Let's look at some specific user

In [40]:
report[report['CustomerID'] == 12346.0]

Unnamed: 0,month,key,CustomerID,reg_date,reg_month
4374,2011-01-01,1,12346.0,2011-01-18 10:01:00,2011-01-01
8747,2011-02-01,1,12346.0,2011-01-18 10:01:00,2011-01-01
13120,2011-03-01,1,12346.0,2011-01-18 10:01:00,2011-01-01
17493,2011-04-01,1,12346.0,2011-01-18 10:01:00,2011-01-01
21866,2011-05-01,1,12346.0,2011-01-18 10:01:00,2011-01-01
26239,2011-06-01,1,12346.0,2011-01-18 10:01:00,2011-01-01
30612,2011-07-01,1,12346.0,2011-01-18 10:01:00,2011-01-01
34985,2011-08-01,1,12346.0,2011-01-18 10:01:00,2011-01-01
39358,2011-09-01,1,12346.0,2011-01-18 10:01:00,2011-01-01
43731,2011-10-01,1,12346.0,2011-01-18 10:01:00,2011-01-01


In [41]:
report[report['CustomerID'] == 12448.0]

Unnamed: 0,month,key,CustomerID,reg_date,reg_month
43814,2011-10-01,1,12448.0,2011-10-26 13:46:00,2011-10-01
48187,2011-11-01,1,12448.0,2011-10-26 13:46:00,2011-10-01
52560,2011-12-01,1,12448.0,2011-10-26 13:46:00,2011-10-01


Now we can join sales information.

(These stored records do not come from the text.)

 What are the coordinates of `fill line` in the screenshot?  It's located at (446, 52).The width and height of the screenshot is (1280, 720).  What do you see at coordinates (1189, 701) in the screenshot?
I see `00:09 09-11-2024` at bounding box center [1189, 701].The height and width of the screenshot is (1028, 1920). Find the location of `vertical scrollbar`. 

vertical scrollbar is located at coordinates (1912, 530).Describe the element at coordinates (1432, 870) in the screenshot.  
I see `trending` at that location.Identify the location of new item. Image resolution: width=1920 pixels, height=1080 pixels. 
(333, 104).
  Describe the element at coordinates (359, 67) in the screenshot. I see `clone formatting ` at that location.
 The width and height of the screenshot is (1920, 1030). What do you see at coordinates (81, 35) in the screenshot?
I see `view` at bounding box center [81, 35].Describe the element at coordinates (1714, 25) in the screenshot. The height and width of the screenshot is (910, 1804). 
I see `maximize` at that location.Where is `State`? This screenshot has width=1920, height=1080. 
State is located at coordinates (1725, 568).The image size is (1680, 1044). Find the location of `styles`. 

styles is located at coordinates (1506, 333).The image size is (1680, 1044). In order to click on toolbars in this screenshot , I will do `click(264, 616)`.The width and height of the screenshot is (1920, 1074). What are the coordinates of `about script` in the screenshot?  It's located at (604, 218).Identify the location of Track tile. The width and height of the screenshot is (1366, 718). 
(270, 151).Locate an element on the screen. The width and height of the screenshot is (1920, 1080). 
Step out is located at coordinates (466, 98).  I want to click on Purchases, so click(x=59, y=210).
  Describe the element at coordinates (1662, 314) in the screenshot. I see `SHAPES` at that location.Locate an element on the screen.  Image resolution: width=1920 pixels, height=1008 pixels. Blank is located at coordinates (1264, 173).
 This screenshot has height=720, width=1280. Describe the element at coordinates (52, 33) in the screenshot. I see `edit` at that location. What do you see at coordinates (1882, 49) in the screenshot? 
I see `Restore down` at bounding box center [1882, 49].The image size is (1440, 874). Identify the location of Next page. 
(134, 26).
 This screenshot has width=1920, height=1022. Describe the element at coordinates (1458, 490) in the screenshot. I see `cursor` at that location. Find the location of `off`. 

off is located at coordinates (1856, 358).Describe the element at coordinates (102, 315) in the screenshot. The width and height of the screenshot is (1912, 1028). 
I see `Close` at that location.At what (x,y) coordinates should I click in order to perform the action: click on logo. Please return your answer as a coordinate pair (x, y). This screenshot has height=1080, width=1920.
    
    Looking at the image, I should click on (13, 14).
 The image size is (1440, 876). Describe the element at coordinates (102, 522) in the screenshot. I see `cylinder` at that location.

But before doing it

# 3. Pre-aggregate transactional data before joining with report

I will calculate total sales for each month for each customer

In [45]:
df.head()

Unnamed: 0,InvoiceNo,StockCode,Description,Quantity,InvoiceDate,UnitPrice,CustomerID,Country,month,revenue
0,536365,85123A,WHITE HANGING HEART T-LIGHT HOLDER,6,2010-12-01 08:26:00,2.55,17850.0,United Kingdom,2010-12-01,15.3
1,536365,71053,WHITE METAL LANTERN,6,2010-12-01 08:26:00,3.39,17850.0,United Kingdom,2010-12-01,20.34
2,536365,84406B,CREAM CUPID HEARTS COAT HANGER,8,2010-12-01 08:26:00,2.75,17850.0,United Kingdom,2010-12-01,22.0
3,536365,84029G,KNITTED UNION FLAG HOT WATER BOTTLE,6,2010-12-01 08:26:00,3.39,17850.0,United Kingdom,2010-12-01,20.34
4,536365,84029E,RED WOOLLY HOTTIE WHITE HEART.,6,2010-12-01 08:26:00,3.39,17850.0,United Kingdom,2010-12-01,20.34


In [43]:
df['month'] = df['InvoiceDate'].values.astype('datetime64[M]')

In [44]:
df['revenue'] = df['UnitPrice'] * df['Quantity']

In [46]:
sales_month = df.groupby(['CustomerID','month'])[['revenue']].agg(['sum']).reset_index()

In [49]:
sales_month.head()

Unnamed: 0,CustomerID,month,revenue
0,-999.0,2010-12-01,194353.0
1,-999.0,2011-01-01,84925.88
2,-999.0,2011-02-01,61516.5
3,-999.0,2011-03-01,103302.47
4,-999.0,2011-04-01,67159.27


In [48]:
sales_month.columns = ['CustomerID','month','revenue']

In [50]:
sales_month.head()

Unnamed: 0,CustomerID,month,revenue
0,-999.0,2010-12-01,194353.0
1,-999.0,2011-01-01,84925.88
2,-999.0,2011-02-01,61516.5
3,-999.0,2011-03-01,103302.47
4,-999.0,2011-04-01,67159.27


# 4. Join to report

In [51]:
report = report.merge(sales_month,how='left',on=['CustomerID','month'])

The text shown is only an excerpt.